Ousmane Sonko définit l’orientation stratégique du Pastef à l’approche de son premier congrès
Quelques jours avant le tout premier congrès ordinaire du Parti des Patriotes Africains du Sénégal pour le Travail, l’Éthique et la Fraternité (PASTEF), programmé pour le samedi 6 juin 2026, son secrétaire général, Ousmane Sonko, a partagé une tribune détaillée. Ce texte retrace l’évolution du mouvement politique et expose les objectifs majeurs de cet événement crucial.
Dans cette publication, l’ancien Premier ministre adopte une double perspective. D’une part, il se positionne en tant que fondateur, rappelant les débuts modestes du parti en 2014, né « sans moyens financiers » et sans « relais d’influence ». D’autre part, il endosse le rôle de stratège, abordant la question fondamentale de l’après-victoire. Il souligne à cet égard : « L’histoire enseigne que les ruptures politiques peuvent être absorbées lorsqu’elles ne se dotent ni d’une doctrine claire, ni d’une organisation solide, ni d’une stratégie de long terme. »

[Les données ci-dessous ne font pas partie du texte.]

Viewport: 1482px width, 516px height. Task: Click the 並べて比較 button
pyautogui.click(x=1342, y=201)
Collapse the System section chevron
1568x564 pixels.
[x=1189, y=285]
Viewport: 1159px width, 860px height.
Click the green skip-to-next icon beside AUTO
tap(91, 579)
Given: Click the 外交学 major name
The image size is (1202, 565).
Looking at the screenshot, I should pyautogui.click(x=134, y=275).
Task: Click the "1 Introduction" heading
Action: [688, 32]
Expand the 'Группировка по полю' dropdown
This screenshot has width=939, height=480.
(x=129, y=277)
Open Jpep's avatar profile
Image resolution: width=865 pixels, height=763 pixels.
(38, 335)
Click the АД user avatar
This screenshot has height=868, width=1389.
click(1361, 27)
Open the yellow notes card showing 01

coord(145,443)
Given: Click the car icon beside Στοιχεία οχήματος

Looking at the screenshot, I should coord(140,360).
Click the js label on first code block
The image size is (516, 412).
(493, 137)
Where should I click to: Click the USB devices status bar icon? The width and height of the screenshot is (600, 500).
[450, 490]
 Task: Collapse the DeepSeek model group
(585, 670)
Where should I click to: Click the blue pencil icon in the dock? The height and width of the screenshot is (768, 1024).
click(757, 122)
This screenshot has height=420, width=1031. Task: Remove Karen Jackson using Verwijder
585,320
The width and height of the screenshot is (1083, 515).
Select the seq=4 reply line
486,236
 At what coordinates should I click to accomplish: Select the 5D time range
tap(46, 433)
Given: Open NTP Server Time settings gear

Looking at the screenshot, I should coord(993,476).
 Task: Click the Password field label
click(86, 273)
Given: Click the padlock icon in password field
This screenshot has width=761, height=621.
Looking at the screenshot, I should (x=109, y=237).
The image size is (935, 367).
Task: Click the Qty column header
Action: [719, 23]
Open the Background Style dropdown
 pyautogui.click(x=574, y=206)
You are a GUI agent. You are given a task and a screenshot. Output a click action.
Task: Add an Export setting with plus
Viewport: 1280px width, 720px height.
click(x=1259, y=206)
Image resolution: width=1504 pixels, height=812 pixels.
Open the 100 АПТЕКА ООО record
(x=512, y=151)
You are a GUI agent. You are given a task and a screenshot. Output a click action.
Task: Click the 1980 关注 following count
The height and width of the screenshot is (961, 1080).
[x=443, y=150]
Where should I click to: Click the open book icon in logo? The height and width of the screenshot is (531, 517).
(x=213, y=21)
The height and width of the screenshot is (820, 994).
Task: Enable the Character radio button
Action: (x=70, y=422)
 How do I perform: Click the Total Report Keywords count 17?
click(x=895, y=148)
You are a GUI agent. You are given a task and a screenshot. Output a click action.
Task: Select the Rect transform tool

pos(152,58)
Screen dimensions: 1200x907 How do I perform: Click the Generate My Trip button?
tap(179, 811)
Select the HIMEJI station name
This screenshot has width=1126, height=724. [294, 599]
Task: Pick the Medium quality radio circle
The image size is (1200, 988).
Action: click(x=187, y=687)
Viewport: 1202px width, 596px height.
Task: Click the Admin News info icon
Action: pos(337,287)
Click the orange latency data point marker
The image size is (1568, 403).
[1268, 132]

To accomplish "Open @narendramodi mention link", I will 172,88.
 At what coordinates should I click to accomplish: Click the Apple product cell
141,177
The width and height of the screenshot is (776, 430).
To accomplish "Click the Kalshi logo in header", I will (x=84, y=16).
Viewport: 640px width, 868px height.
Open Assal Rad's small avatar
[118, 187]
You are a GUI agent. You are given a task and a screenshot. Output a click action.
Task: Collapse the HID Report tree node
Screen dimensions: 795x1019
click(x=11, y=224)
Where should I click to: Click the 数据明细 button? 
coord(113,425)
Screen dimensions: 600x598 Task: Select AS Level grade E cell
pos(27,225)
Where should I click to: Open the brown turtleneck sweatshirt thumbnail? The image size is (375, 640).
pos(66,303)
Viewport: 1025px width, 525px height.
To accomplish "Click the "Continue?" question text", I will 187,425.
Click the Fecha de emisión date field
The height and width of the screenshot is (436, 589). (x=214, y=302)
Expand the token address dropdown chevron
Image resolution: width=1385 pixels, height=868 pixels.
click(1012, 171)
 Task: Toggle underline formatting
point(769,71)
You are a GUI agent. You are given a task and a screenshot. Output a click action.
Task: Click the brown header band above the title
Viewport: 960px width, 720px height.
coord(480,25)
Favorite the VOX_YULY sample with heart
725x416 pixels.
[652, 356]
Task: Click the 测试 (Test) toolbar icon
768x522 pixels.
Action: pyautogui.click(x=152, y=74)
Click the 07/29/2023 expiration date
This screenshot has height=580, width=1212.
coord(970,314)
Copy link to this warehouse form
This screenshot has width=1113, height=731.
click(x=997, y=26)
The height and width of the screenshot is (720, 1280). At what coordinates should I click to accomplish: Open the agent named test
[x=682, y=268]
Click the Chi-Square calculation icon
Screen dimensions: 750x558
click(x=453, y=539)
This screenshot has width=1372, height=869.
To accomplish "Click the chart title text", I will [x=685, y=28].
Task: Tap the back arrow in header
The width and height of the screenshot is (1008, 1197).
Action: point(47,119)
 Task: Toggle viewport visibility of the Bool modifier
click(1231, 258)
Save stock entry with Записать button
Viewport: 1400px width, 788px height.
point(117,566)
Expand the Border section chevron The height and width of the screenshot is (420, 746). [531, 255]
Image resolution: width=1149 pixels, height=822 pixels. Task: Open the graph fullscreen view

Ousmane Sonko y dépeint une trajectoire allant des mobilisations populaires intenses de 2021-2024, qu’il qualifie de « l’une des périodes les plus intenses de l’histoire récente » du Sénégal, jusqu’au congrès de juin 2026. Ce rassemblement est envisagé comme le moment clé du passage « d’un mouvement de rupture à un parti pleinement organisé ». Les délégués, représentant les sections nationales et la diaspora, seront conviés à valider une charte idéologique, un document d’orientation stratégique, des thèses sur l’organisation du parti et une résolution générale.
Au cœur de ce texte, la notion de souveraineté est érigée par Sonko non pas en simple slogan, mais en « méthode de gouvernement ». Cette approche englobe la gestion des ressources naturelles, les choix budgétaires, l’élaboration de la politique agricole, la réforme du système éducatif et le positionnement international du Sénégal. Il y intègre également une dimension culturelle, prônant la valorisation des langues nationales, la réappropriation de l’histoire et la maîtrise des technologies. Une ambition panafricaine est aussi affirmée : lier la souveraineté nationale à une intégration économique et scientifique à l’échelle du continent africain.
Publiée dans un climat de tensions au sein de l’exécutif et suite à son propre éloignement du gouvernement, la tribune de Sonko envoie un message clair : le fondateur du Pastef entend bien exercer une influence décisive sur l’orientation idéologique de son parti, au-delà des aléas institutionnels.